Dataset items =>
---

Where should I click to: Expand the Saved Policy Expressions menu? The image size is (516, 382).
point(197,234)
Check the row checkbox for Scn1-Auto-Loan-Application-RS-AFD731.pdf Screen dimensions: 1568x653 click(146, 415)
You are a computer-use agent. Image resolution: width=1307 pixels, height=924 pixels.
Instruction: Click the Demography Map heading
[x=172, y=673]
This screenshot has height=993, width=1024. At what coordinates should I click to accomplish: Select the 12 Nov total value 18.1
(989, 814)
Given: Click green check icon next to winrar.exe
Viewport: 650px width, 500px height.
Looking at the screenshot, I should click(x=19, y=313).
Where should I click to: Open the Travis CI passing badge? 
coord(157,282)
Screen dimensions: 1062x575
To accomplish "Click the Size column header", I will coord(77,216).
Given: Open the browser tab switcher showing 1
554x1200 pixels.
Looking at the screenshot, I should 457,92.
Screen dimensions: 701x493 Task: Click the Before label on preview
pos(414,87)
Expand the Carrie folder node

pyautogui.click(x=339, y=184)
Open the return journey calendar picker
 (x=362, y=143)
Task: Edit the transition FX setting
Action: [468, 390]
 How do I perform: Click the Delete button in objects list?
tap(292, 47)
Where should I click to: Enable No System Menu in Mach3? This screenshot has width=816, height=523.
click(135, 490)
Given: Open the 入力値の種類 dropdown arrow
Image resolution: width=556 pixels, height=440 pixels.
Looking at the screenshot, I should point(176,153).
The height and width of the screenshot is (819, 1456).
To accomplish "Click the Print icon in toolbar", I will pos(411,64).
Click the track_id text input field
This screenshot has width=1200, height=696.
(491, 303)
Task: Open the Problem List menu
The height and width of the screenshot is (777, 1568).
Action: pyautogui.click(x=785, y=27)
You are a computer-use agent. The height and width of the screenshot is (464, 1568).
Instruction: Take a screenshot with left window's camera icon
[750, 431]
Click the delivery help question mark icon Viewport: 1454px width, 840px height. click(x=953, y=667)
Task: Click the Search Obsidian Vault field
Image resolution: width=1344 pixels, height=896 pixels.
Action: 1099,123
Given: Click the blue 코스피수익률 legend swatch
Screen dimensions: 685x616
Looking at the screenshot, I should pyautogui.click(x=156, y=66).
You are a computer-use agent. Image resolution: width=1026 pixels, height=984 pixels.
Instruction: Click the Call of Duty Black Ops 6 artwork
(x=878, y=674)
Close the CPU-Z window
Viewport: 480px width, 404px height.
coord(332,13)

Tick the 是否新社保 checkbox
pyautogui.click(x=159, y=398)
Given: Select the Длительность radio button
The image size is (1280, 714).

---

What you will do => Which lines in the records above include the word "computer"? Copy them out.

Answer =>
You are a computer-use agent. Image resolution: width=1307 pixels, height=924 pixels.
You are a computer-use agent. The height and width of the screenshot is (464, 1568).
You are a computer-use agent. Image resolution: width=1026 pixels, height=984 pixels.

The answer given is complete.